▸ **COMPLETE THE FOLLOWING**:
(a) From the snapper throat thread, quote the part that opens with the words containing "Nice grub dos!" and closes with "love those guys.".
(b) Sum up the snapper throat thread in two sentences.

▸ **READING TEXT**:
(begin)

# Snapper Throats & Fajitas!



## doslocosranch (Apr 24, 2006)

Decided to grill some throats and fajtas yesterday!
Fajita Marinade
Herdez Salsa Verde 2 cans
Lime Juice 1 or 2 limes
Fiesta fajita seasoning
Soy Sauce 1/4 cup
Worcesterschire Sauce 1/4 cup
Snapper
Spray w/ Olive Oil
Sprinkle Tony C's (to taste)

Enjoy!


----------



## cookie (Oct 26, 2004)

okay i will bite whats a snapper throat?


----------



## Hop (May 21, 2004)

A rare bird that has tiny wings! 
It's the throat out of a fish. The piece of meat that most throw away, It's loacted between the gills and the pectoral fins. It's the best part of a redfish or snapper IMO. And grilled is the only way to go! Leave the scales on and face them down on the pit. Soon as the meat flakes it's done.
Nice grub dos!
--Hop


----------



## Instigator (Jul 6, 2004)

Hop, try scaling them (before they come off the fish) and tossing them in a deep fryer. The Yacht Club in Port Isabel built a big following on them done that way. Also, the photo shows throats without the skirts (belly meat) and that is as good or better than the main part of the throat. 

Redfish throats aren't half bad either and AJ's may be the best of all. I've doubled my take at the cleaning table many times from guys who don't want to bother with/don't know/have bone issues. Once I traded a barely keeper flounder for probably 25 pounds of the best eating ever. I love those guys.


----------

(end)

▸ **MATERIAL PROVIDED**:

(begin)

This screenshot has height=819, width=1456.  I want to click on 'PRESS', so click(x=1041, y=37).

(end)
(begin)

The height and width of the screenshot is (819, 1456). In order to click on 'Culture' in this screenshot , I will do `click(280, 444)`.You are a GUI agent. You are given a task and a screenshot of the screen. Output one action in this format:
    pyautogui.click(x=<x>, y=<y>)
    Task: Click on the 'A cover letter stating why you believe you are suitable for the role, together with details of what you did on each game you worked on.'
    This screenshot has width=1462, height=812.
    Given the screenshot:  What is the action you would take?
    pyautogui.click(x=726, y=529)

(end)
(begin)

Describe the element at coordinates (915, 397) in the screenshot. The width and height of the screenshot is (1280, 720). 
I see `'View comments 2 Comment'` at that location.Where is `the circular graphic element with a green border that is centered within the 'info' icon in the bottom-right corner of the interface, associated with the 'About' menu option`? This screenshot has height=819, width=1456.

(end)

▸ **RESPONSE LIST**:
(a)
Nice grub dos!
--Hop


----------



## Instigator (Jul 6, 2004)

Hop, try scaling them (before they come off the fish) and tossing them in a deep fryer. The Yacht Club in Port Isabel built a big following on them done that way. Also, the photo shows throats without the skirts (belly meat) and that is as good or better than the main part of the throat. 

Redfish throats aren't half bad either and AJ's may be the best of all. I've doubled my take at the cleaning table many times from guys who don't want to bother with/don't know/have bone issues. Once I traded a barely keeper flounder for probably 25 pounds of the best eating ever. I love those guys.

(b) One poster grilled fajitas and snapper throats, sharing a fajita marinade and a simple olive oil and seasoning treatment for the fish. Others explain that the throat is the meat between the gills and the pectoral fins that most people throw away, and suggest grilling it scales down or scaling it and deep-frying it.